# sole proprietorship/partnership tax and personal tax



## joncnca (Jul 12, 2009)

Hi everyone,

If i were to have a sole proprietorship/partnership home side-business (i.e. have a business name and CRA business number), and also have a job, i need to file two separate tax returns, right? one for the business using the business number, and one for my own personal taxes.

if for instance, i were to use one floor of my house for the business or spend money on legitimate business expenses, then on the business tax return i could claim an eligible portion of these expenses on this tax return, right?

my personal tax return would not be affected at all by the home business, with respect to deductions for business expenses. 

however, if i pay myself a salary from the home business, obviously that would count towards my income on my personal tax return? is that the only way to 'receive' money from the business, by paying myself a salary. (cannot pay dividends with a SP/partnership, right? only with corporations?)

my overarching question is, with this kind of setup, i would need to file two separate tax returns, personal and business, right?

in fact, even if i didn't have a job, i would still need to file two tax returns, as i would likely be paying myself from the home business?

trying to get this all straight in my head.

thanks!


----------



## MoneyGal (Apr 24, 2009)

One return.
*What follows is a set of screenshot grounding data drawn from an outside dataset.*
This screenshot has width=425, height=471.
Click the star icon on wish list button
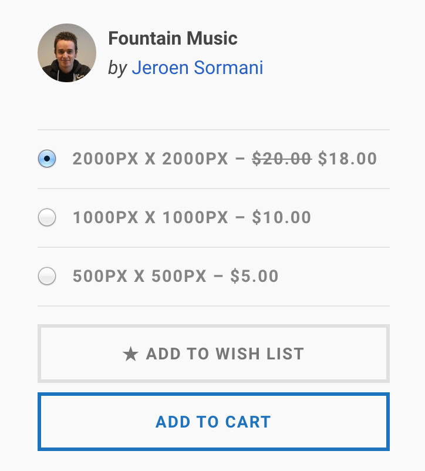[x=130, y=354]
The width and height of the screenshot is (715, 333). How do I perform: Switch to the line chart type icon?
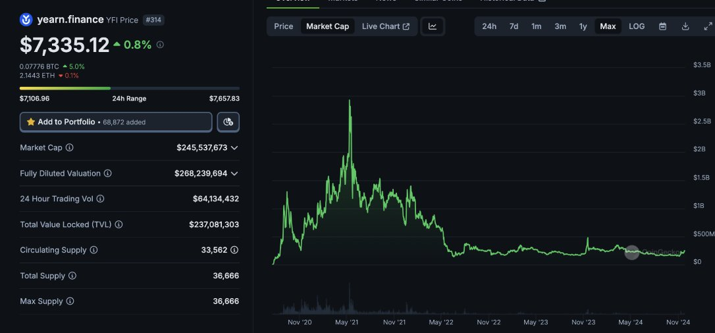point(433,26)
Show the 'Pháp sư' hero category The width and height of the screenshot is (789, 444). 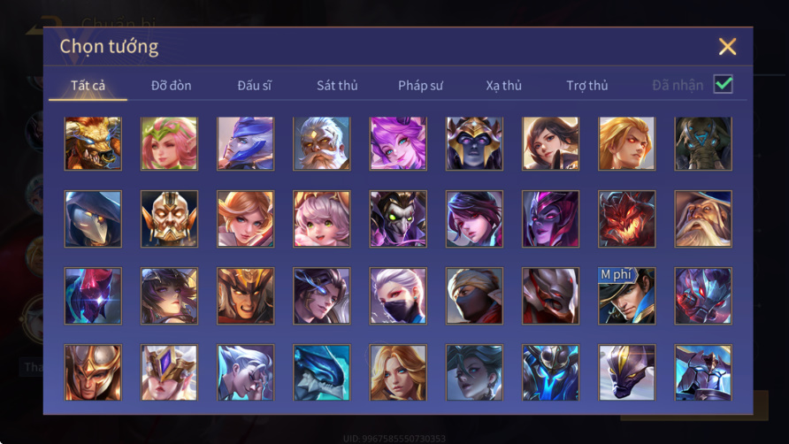click(x=421, y=86)
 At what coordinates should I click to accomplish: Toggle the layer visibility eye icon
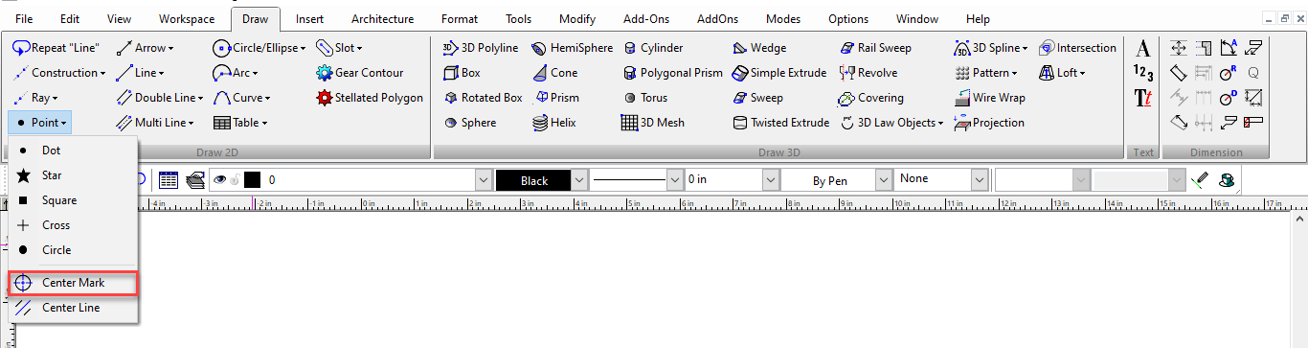point(220,179)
You don't pay yourself a salary - all income (after deductions) from the SP is taxable in your hands. You use the T2125 to report business income and expenses.


----------



## mind_business (Sep 24, 2011)

MG is correct, all your income is reported on one return, not two. Your income from the business is simply:

Net business income = Revenue - [Expenses+allowable deductions]. 
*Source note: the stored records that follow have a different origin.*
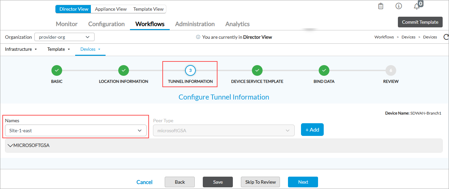This screenshot has width=449, height=189.
Task: Go to the Basic step checkmark
Action: click(x=57, y=70)
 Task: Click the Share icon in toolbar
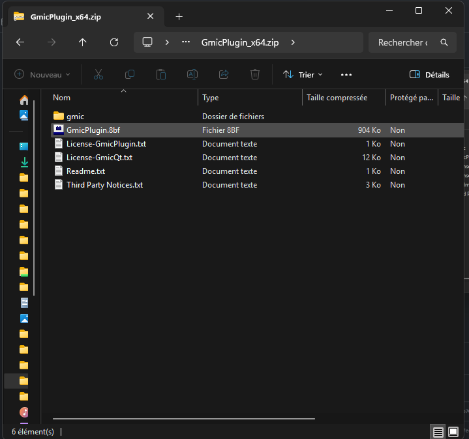(x=224, y=75)
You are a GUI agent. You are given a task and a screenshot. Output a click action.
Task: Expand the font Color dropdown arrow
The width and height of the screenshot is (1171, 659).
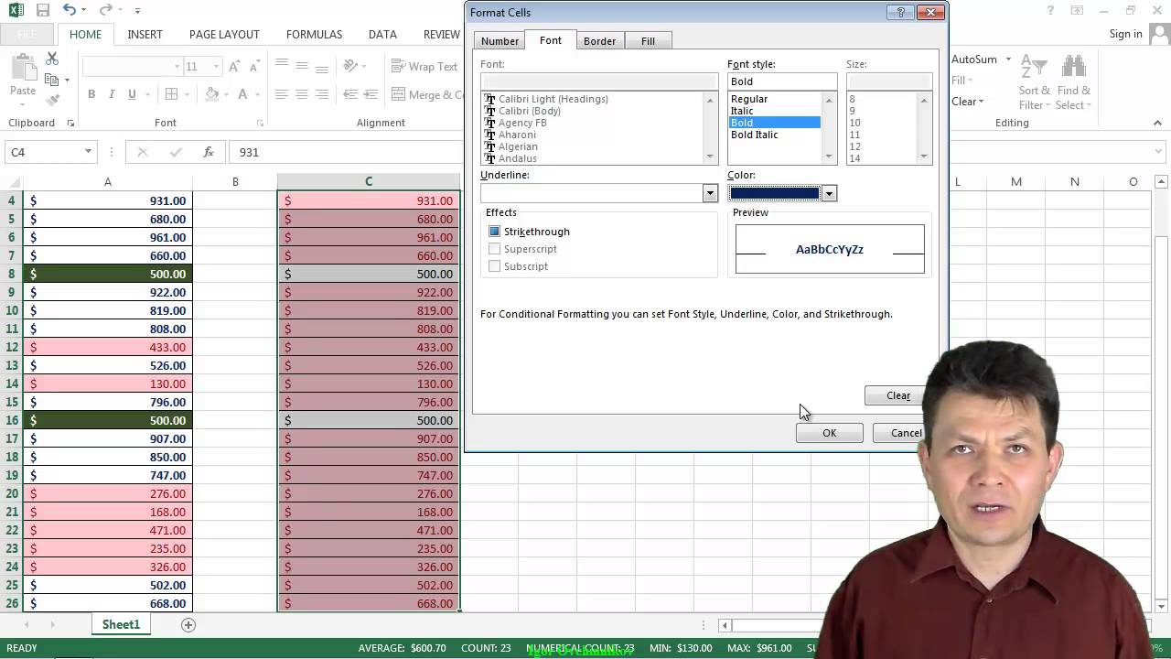click(x=829, y=193)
Unfortunately, combining your personal and business income on one tax return pushes you into a higher tax bracket (higher marginal tax rate). 

A bit of advice - when you depreciate equipment, software, etc to determine your allowable deduction (CCA or Capital Cost Allowance), make sure you carefully read through the information on the Canada Revenue Agency website. I maintained our books for the business and did the taxes, and the first year was a lot of work understanding all the applicable tax rules. If I had to do it over, I would have an accountant help set up the method of accounting (accrual vs cash), and provide us with a template for keeping our books. Small price to pay unless you're comfortable learning and maintaining it on your own. For me there was a steep learning curve. However once you understand the concepts, it's not that big of a deal. Just need to track your items carefully.
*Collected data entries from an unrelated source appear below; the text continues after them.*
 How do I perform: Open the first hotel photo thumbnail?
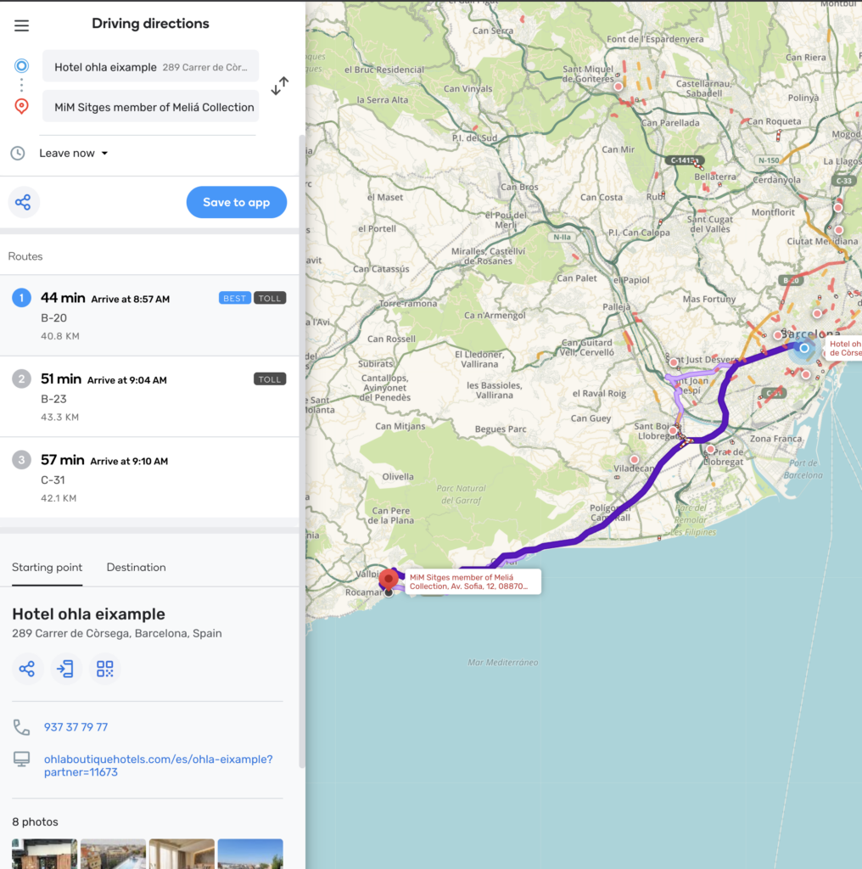click(x=44, y=854)
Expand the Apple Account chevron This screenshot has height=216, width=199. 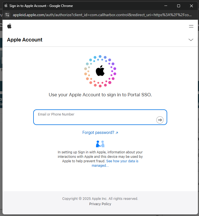(x=191, y=40)
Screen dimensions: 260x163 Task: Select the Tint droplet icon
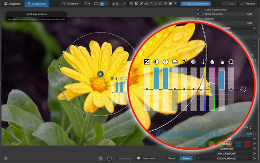click(212, 62)
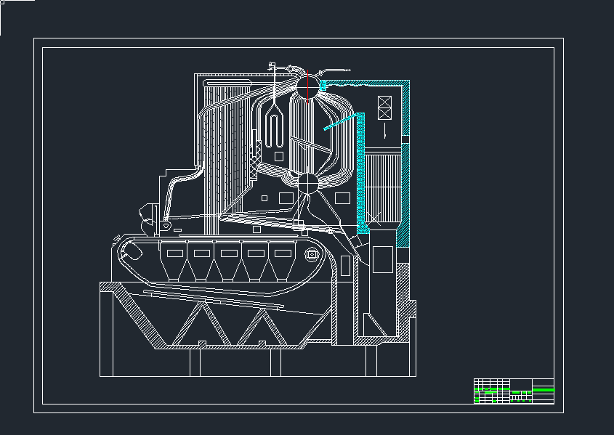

Don't forget your regular PST / GST, or HST submittals (depending on your province).

Last piece of advice, don't mix your personal and business income into the same bank account. Keep them separate. If you want to use some of the money for personal use from your business account, you can simply show it as a transfer out in your books with a notation 'personal use' or something similar. This will not affect your taxes since your income is based on what the business 'makes' in a year, not the amount you draw out of it for your own use.


----------



## joncnca (Jul 12, 2009)

i see, thanks for the info.

if it is a partnership (e.g. with my wife), i assume we just each report our proportion of the business income (e.g. 50% each) on each of our own tax returns?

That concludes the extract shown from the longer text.